Long after the last child has squirmed his sap-sticky body inside a sleeping bag, Dan and I tend the fire, marveling at how splendidly the kids are mixing with the wild land; how well they're amusing themselves with the gritty, scratchy toy box of nature. The permutations for "rock-paper-scissors" are endless, and Col pounds twigs with rocks, smothers pebbles with leaves and spears everything with a stick - the one super-glued to his hand the second he spilled from his car seat onto pine needles. Rose shovels serviceberries and violet flowers onto her tongue, re-enacting some vital part of her female biology: Must gather and eat ripe plants now. Dan and I recline in camp chairs and finish the conversation we started last spring.
When I see my kids' bodies covered with dirt, toting pine cones and a smashed bottle cap Col insists is a fossil, I think: This is exactly the education I want for them.
It reminds me of a story my mom tells about receiving a breathless call from me soon after I moved to Durango, 14 years ago.
"Good news!" I exclaim.
She wonders: job interview? Perhaps Rachel will take the GREs after all? I tell her, "Dan and I tapped a box elder tree for syrup and it's starting to flow!"

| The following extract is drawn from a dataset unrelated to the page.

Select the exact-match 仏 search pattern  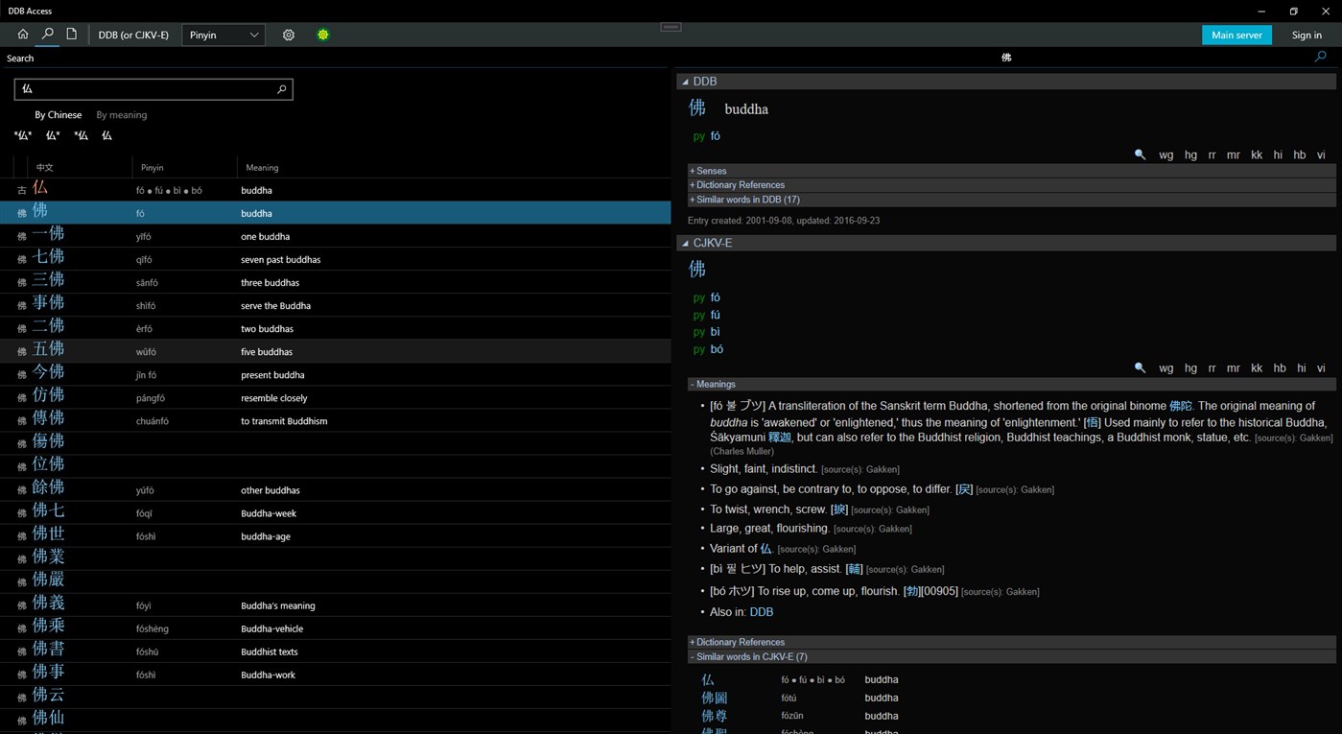(106, 135)
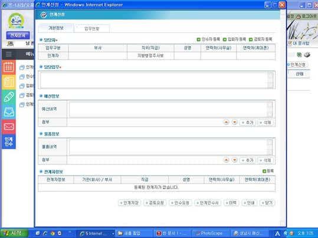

I love these beetle-stalking children of mine, these fresh-eyed creatures who devour the scratch-n-sniff ponderosa pine bark with their noses.
The truth is, they're still undomesticated.
My job is stamping the "pleases" and "thank yous" into their rambling sentences, reminding them to wipe their orifices. But here, in the aspens, we learn other lessons. Our days follow a rhythm and simplicity that feels a little more, well, human.
The kids stop asking "What are we doing today?" and get down to the business of investigating life in a spoonful of soil.
In the absence of commerce, electricity and high-level activity-shuffling, simply cooking a meal takes on appropriate importance, as does fluffing our nylon nest. As each day passes, we adults shed another layer of inessentials, while the kids' skin thickens, literally, under assault of rocky ground, wild rose thorns and the mosquito's sting.
Maybe upon emancipation, our kids will speed out of Durango, text-messaging their way toward the nearest city. But I will rest easy, knowing their foundation was built on aspen leaves, serviceberries and cool mountain water.